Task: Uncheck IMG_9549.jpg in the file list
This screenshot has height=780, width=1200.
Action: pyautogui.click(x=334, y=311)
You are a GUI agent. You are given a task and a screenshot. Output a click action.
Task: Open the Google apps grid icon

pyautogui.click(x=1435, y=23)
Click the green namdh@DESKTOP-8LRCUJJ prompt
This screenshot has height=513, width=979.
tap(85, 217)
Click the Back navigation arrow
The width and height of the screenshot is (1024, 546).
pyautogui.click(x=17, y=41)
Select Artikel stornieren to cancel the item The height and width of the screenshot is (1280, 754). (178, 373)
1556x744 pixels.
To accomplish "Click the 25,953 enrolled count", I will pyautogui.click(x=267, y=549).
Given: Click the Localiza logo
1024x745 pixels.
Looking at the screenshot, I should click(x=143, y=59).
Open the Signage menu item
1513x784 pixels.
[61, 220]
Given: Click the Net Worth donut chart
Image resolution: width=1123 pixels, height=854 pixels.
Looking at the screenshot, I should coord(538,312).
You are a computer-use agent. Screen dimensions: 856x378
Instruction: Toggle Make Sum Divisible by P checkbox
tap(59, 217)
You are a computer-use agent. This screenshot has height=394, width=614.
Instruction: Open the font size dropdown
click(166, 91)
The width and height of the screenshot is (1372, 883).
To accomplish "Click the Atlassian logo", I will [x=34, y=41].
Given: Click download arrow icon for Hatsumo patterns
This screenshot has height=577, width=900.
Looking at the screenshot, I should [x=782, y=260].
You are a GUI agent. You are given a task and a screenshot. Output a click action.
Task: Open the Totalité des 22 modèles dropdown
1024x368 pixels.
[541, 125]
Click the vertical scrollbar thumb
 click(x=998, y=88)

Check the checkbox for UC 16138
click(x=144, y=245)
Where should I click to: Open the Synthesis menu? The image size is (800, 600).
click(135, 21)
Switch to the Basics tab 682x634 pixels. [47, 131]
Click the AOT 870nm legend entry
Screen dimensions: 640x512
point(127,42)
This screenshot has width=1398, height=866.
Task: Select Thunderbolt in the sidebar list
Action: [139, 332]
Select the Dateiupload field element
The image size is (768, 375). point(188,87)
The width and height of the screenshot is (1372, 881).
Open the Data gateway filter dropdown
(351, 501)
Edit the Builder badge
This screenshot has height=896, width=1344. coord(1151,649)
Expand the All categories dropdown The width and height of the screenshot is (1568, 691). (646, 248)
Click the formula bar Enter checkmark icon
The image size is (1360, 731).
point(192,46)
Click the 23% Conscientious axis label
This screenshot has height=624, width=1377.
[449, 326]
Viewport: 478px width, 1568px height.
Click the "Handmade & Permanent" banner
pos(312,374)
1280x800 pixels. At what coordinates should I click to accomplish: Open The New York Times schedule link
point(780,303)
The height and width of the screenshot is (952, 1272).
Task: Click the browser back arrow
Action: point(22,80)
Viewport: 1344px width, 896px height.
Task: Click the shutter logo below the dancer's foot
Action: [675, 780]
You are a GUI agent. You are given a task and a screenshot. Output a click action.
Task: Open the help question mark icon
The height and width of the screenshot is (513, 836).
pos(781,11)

....

▸ **WHAT THIS TASK INVOLVES**:
Copy the lines from the one containing "Select the Dateiupload field element" through the one containing "This screenshot has height=896, width=1344.", including both ends.

▸ **EXERCISE RESPONSE**:
Select the Dateiupload field element
The image size is (768, 375). point(188,87)
The width and height of the screenshot is (1372, 881).
Open the Data gateway filter dropdown
(351, 501)
Edit the Builder badge
This screenshot has height=896, width=1344. coord(1151,649)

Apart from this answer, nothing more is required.